In pre-COVID times, those ticket sales wouldn’t be particularly impressive. But the arthouse sector has struggled to rebound as adult audiences remain selective as ever about movie choices.
Turnout for prestige dramas, like “Tár” ($5.7 million), “She Said” ($5.8 million), “Triangle of Sadness” ($4.1 million), and Women Talking” ($393,985), range from disappointing to downright dismal. “The Fabelmans,” the latest from Steven Spielberg, isn’t outpacing “The Whale” by much, with $13 million to date, while director Martin McDonagh’s dark comedy “The Banshees of Inisherin” has been trucking along with $9.1 million so far. But when it comes to 2022 releases, only one indie, A24’s timeline-bending “Everything Everywhere All at Once,” became an undisputed commercial hit, generating $100 million globally.
“The Whale,” starring Brendan Fraser as a college professor who suffers from severe obesity, opened in limited release in early December. It grossed $360,000 from six theaters (translating to $60,000 per screen), ranking as the highest per-theater average of 2022, as well as the second-largest for a limited release since the start of the COVID-19 pandemic.
“The Whale” had a staggered rollout in the following weeks, remaining on six screens in its second weekend, expanding to 600 screens in its third, 625 in its fourth, 800 screens in its fifth weekend. By week six, it cracked 1,500 venues and, pending awards nominations, it’ll continue to add to its theater count in the new year.
Unlike “Tár,” “Triangle of Sadness” and other acclaimed indies, “The Whale” has managed to sustain momentum as it expanded its theater count. In terms of ticket buyers, “The Whale” is appealing beyond the traditional arthouse film, according to insiders. The top-grossing theaters, as expected, are arthouses in New York City and Los Angeles, but sources say it’s also successfully selling tickets in commercial chains in markets like Albuquerque, San Antonio, El Paso, Winnipeg and Pharr, Texas.
A24 is hoping the Oscars will provide “The Whale,” which was produced for less than $10 million, with a boost at the box office. Fraser is widely expected to land a lead actor nomination, but its prospects beyond that remain a question. In the lead-up to Academy Award nominations, “The Whale” received a PGA nod alongside blockbusters like “Avatar: The Way of Water,” “Black Panther: Wakanda Forever” and “Top Gun: Maverick.” At the SAG Awards, Fraser was singled out in the lead actor category and his co-star Hong Chau was recognized in the supporting actress category.

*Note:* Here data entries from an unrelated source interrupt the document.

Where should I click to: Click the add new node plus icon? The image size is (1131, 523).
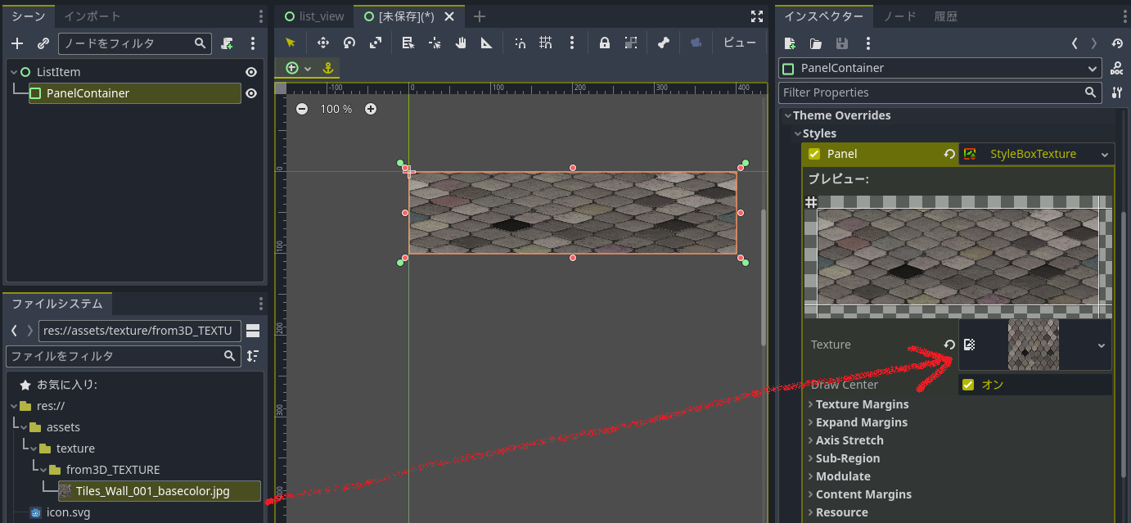pyautogui.click(x=17, y=43)
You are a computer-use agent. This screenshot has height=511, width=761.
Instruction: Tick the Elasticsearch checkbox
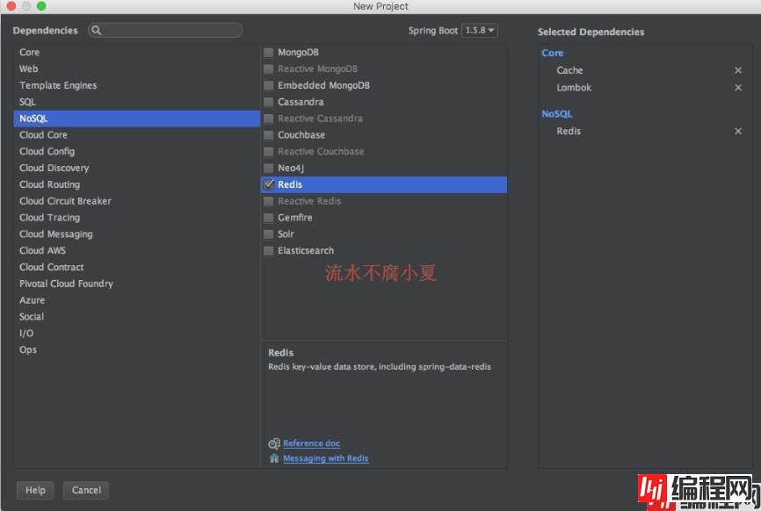click(x=269, y=251)
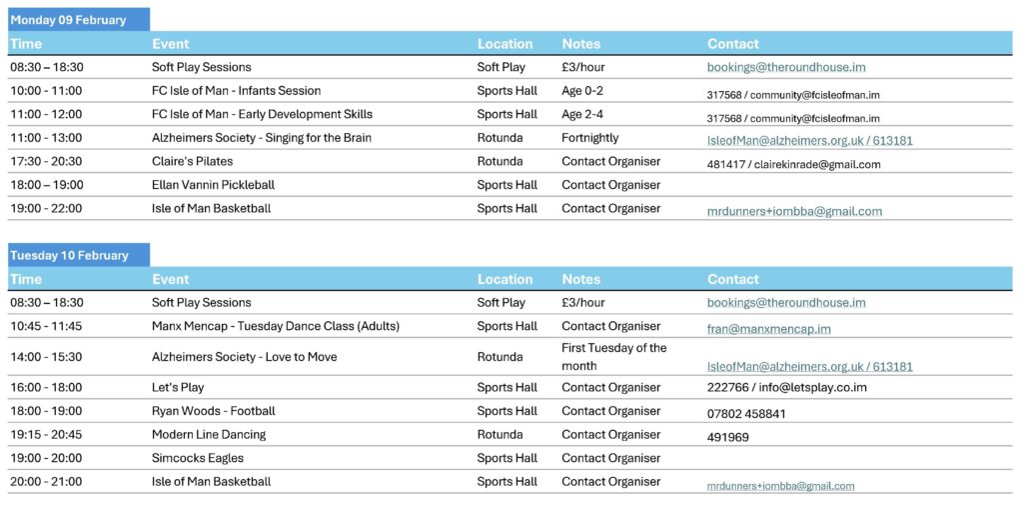Click the Ellan Vannin Pickleball event
Viewport: 1023px width, 506px height.
pyautogui.click(x=213, y=185)
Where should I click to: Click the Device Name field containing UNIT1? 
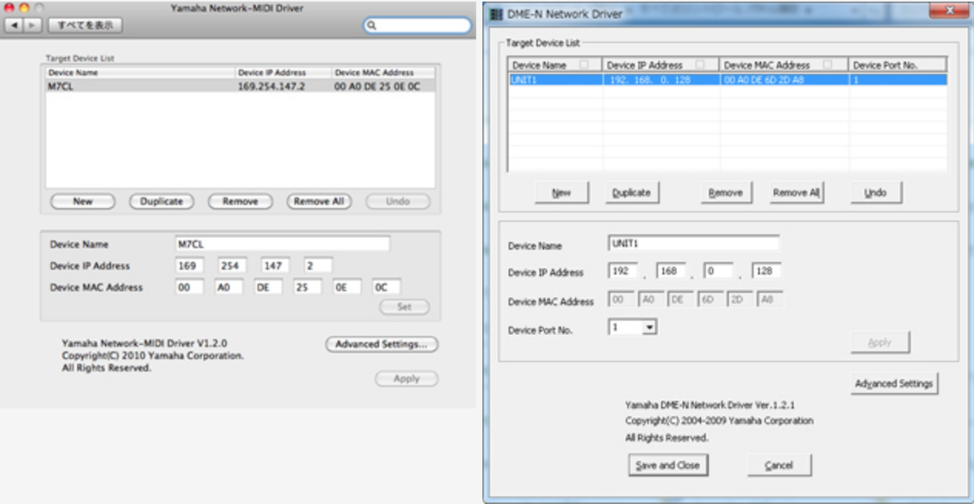click(x=694, y=244)
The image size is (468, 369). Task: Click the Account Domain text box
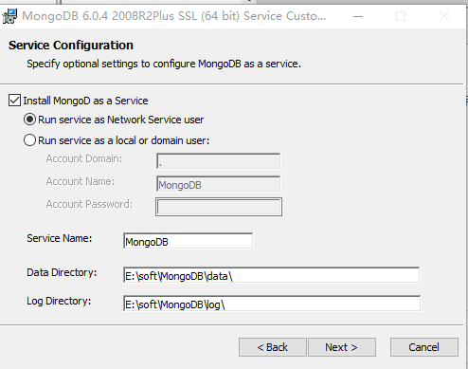[219, 161]
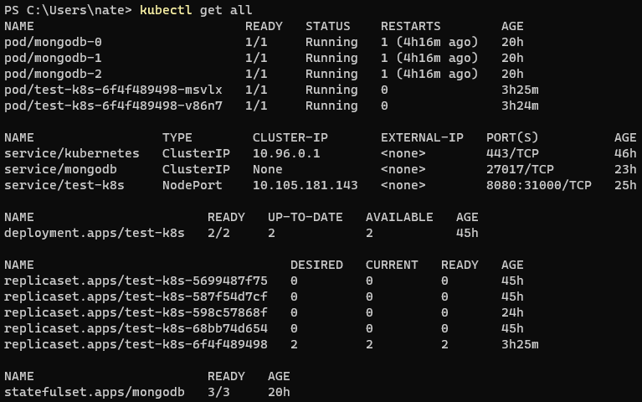This screenshot has width=642, height=402.
Task: Click replicaset.apps/test-k8s-68bb74d654 entry
Action: 136,329
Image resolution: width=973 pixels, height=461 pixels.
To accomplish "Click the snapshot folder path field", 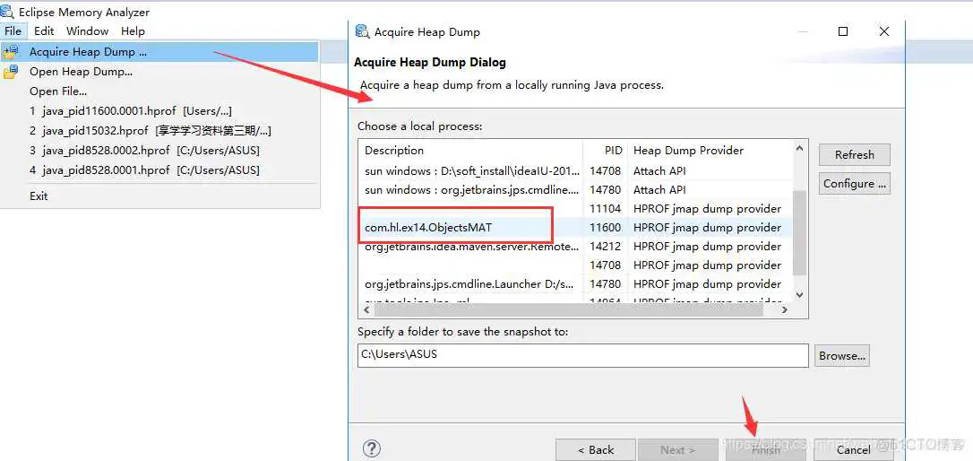I will point(582,354).
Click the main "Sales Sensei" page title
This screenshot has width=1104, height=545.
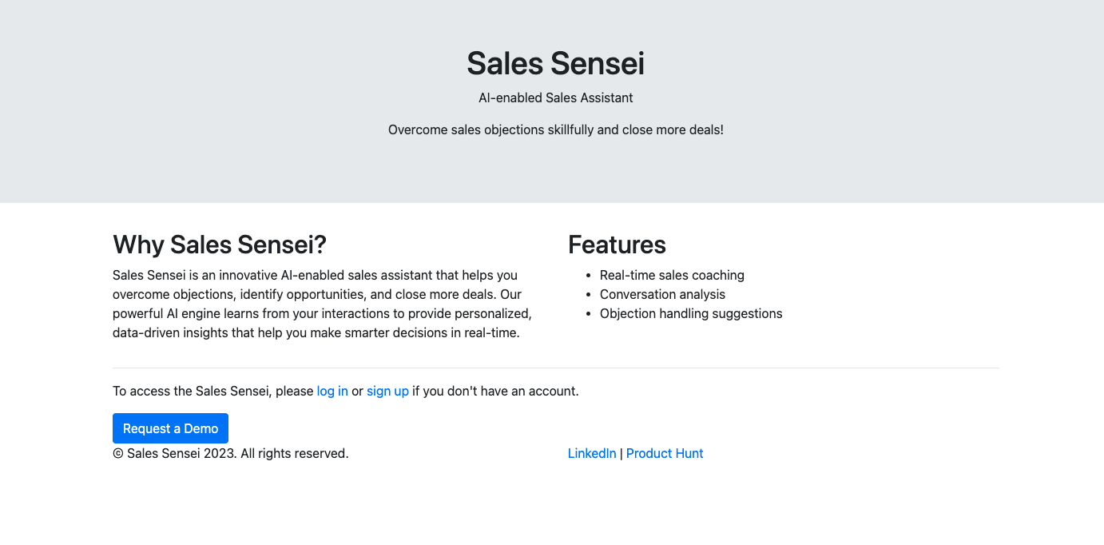[555, 63]
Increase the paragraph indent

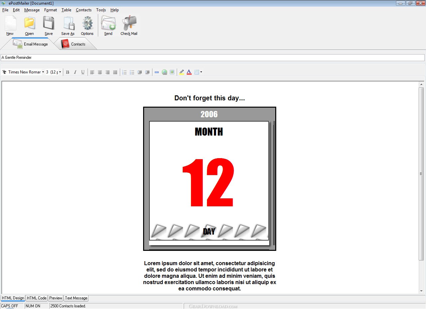(x=147, y=72)
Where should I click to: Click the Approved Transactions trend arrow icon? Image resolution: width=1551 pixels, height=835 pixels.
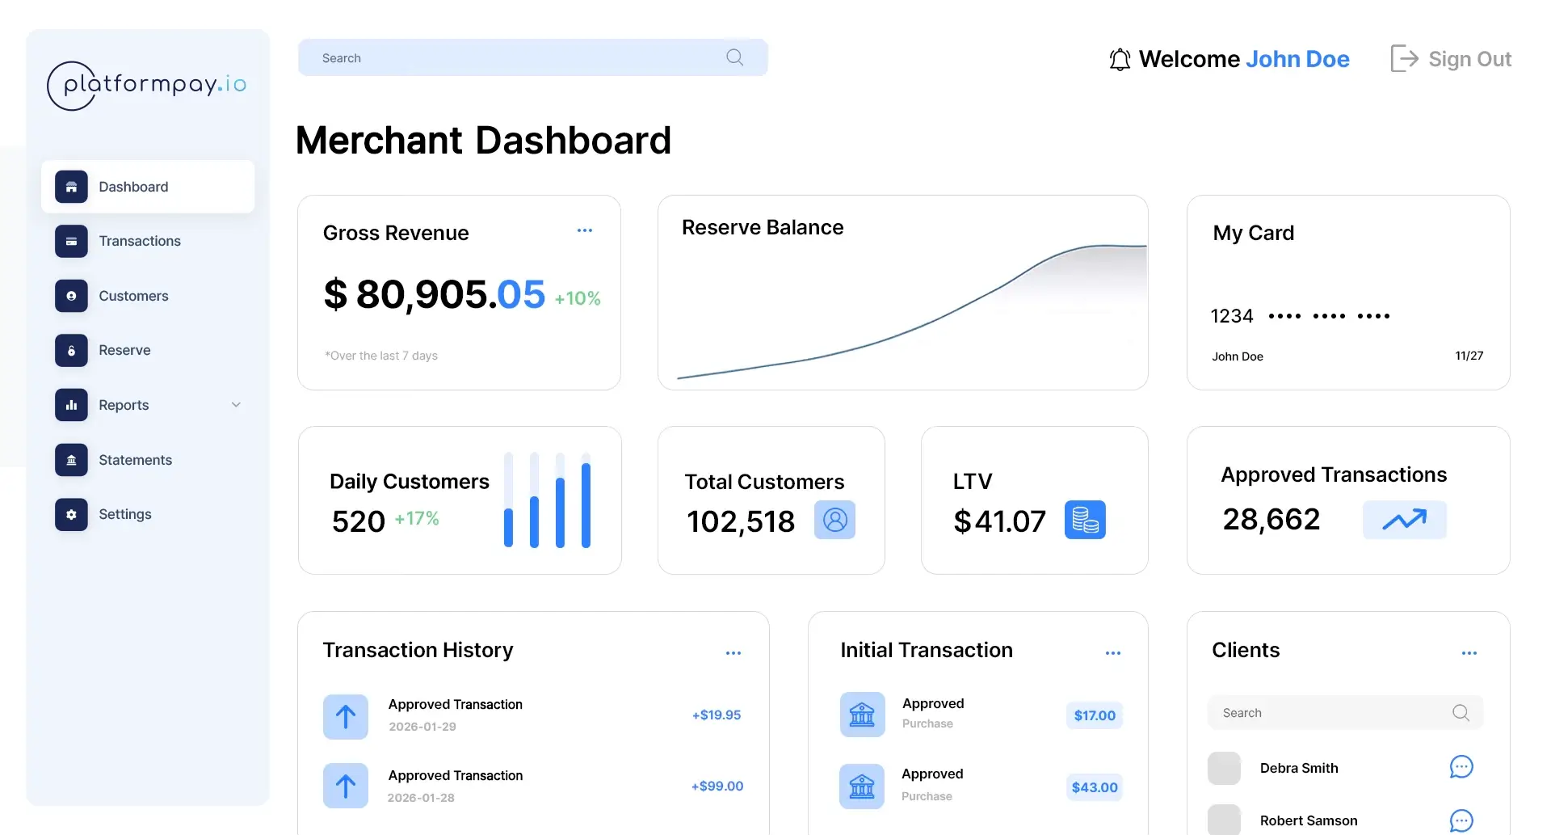[1404, 520]
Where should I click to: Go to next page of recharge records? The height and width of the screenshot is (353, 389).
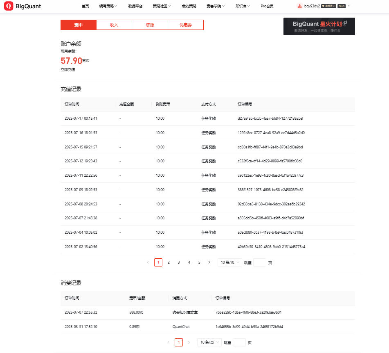[209, 262]
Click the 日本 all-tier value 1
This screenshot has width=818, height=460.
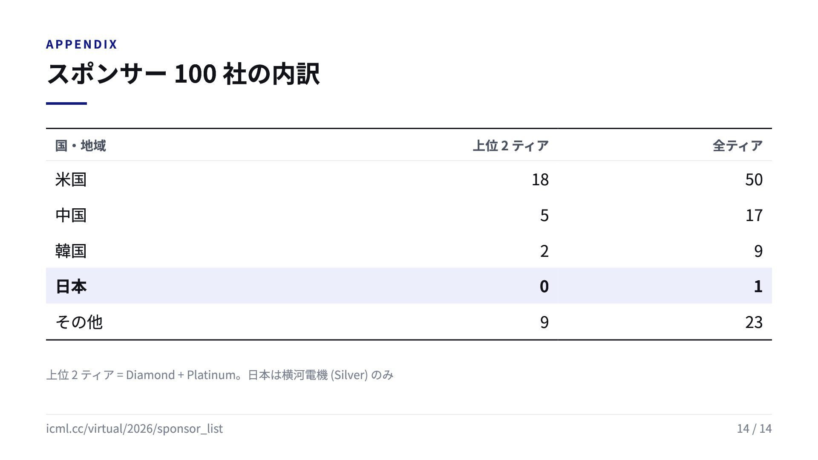tap(758, 286)
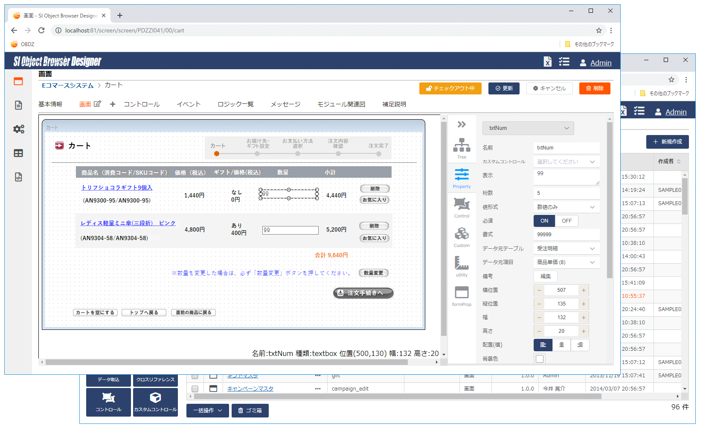This screenshot has width=703, height=429.
Task: Expand the txtNum control selector dropdown
Action: tap(528, 128)
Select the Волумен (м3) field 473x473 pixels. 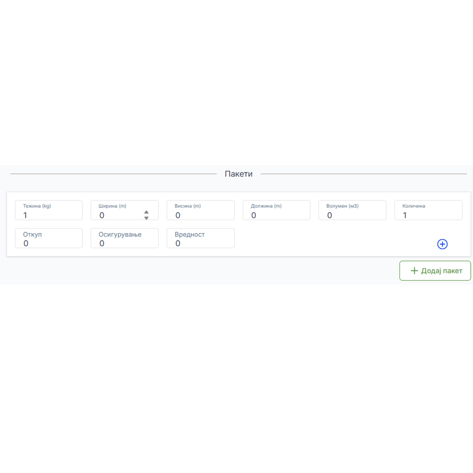(x=352, y=210)
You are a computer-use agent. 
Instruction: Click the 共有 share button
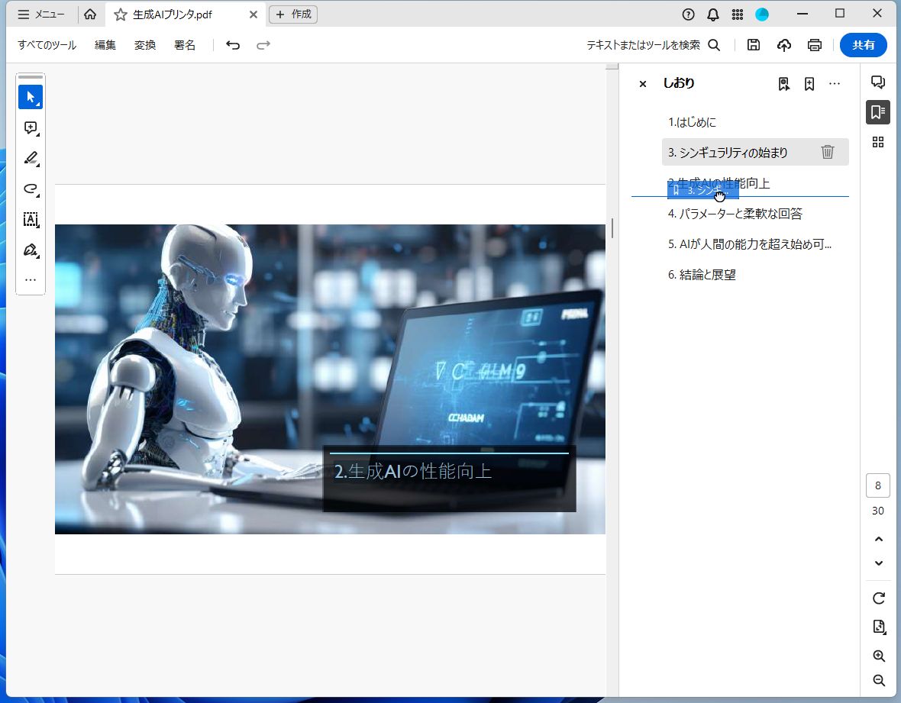coord(864,45)
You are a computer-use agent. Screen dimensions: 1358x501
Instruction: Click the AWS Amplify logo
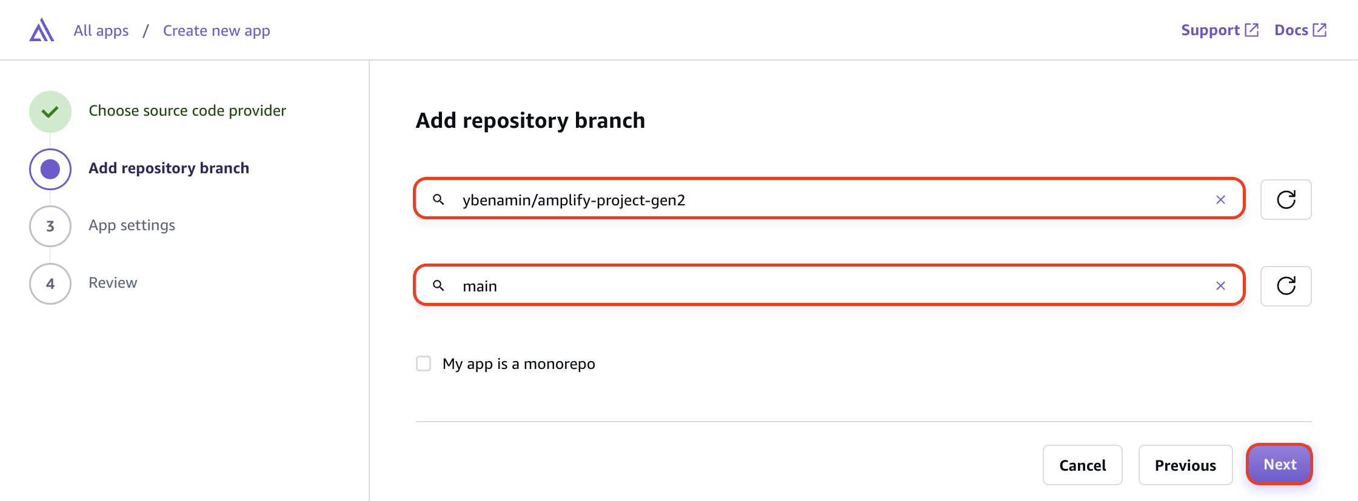[x=41, y=28]
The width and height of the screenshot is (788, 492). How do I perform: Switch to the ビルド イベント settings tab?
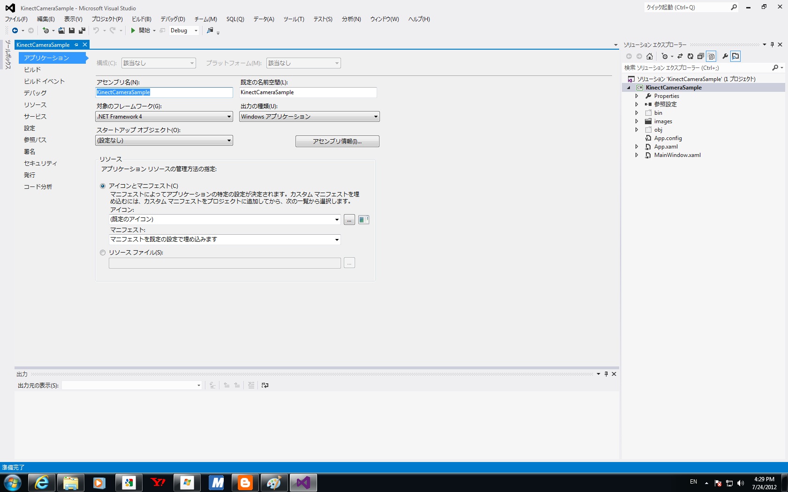[44, 81]
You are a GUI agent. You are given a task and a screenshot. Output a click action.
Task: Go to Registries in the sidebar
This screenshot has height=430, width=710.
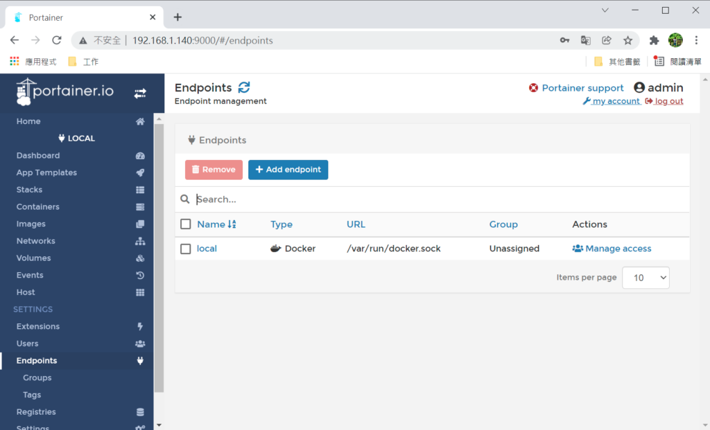coord(36,412)
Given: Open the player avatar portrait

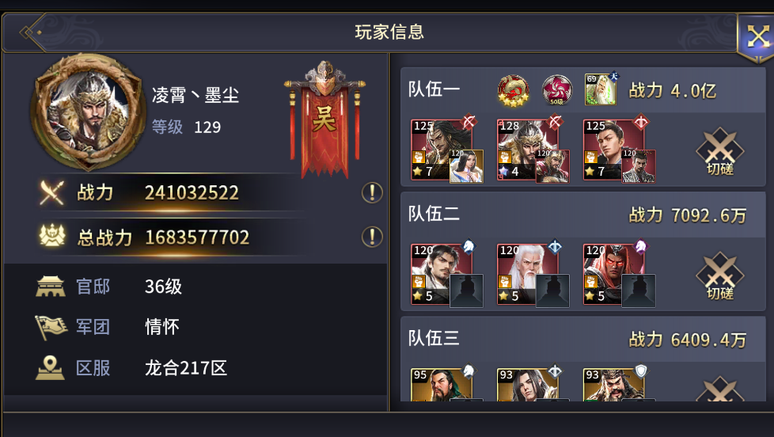Looking at the screenshot, I should tap(89, 112).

Darren Aronofsky directed “The Whale,” which has received polarizing reviews and holds a 65% Rotten Tomatoes average. The movie — adapted from the play by Samuel D. Hunter — has been more embraced by ticket buyers, with a 91% audience score on Rotten Tomatoes. It has impressively been able to stay in the conversation since its buzzy debut at the Venice Film Festival, where an emotional Fraser took in the audience’s six-minute-long standing ovation.